Stated problem — Can you write out every item below word for word, without changing anything?
──────── The input
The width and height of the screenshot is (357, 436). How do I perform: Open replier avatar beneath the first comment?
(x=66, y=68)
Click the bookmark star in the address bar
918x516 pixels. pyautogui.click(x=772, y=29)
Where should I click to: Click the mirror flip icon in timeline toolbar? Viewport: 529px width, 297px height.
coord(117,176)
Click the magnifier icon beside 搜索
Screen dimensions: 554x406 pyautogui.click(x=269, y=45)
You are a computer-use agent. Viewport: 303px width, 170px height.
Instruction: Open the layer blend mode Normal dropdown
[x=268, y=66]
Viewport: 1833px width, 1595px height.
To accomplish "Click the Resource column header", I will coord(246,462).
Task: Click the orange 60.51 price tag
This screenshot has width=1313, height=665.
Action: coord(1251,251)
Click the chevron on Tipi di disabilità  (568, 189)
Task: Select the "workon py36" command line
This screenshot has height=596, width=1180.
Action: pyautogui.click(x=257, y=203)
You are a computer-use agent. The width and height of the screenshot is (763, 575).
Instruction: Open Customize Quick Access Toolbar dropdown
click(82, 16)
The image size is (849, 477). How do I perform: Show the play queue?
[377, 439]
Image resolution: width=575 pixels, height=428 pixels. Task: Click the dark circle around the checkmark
────────────────
Correct answer —
The width and height of the screenshot is (357, 436). How do I perform: Open replier avatar beneath the first comment?
(x=66, y=68)
Click the bookmark star in the address bar
918x516 pixels. pyautogui.click(x=772, y=29)
Where should I click to: Click the mirror flip icon in timeline toolbar? Viewport: 529px width, 297px height.
coord(117,176)
Click the magnifier icon beside 搜索
Screen dimensions: 554x406 pyautogui.click(x=269, y=45)
You are a computer-use agent. Viewport: 303px width, 170px height.
Instruction: Open the layer blend mode Normal dropdown
[x=268, y=66]
Viewport: 1833px width, 1595px height.
To accomplish "Click the Resource column header", I will coord(246,462).
Task: Click the orange 60.51 price tag
This screenshot has width=1313, height=665.
Action: coord(1251,251)
Click the chevron on Tipi di disabilità  (568, 189)
Task: Select the "workon py36" command line
This screenshot has height=596, width=1180.
Action: pyautogui.click(x=257, y=203)
You are a computer-use agent. The width and height of the screenshot is (763, 575).
Instruction: Open Customize Quick Access Toolbar dropdown
click(82, 16)
The image size is (849, 477). How do I perform: Show the play queue?
[377, 439]
Image resolution: width=575 pixels, height=428 pixels. Task: Click the dark circle around the checkmark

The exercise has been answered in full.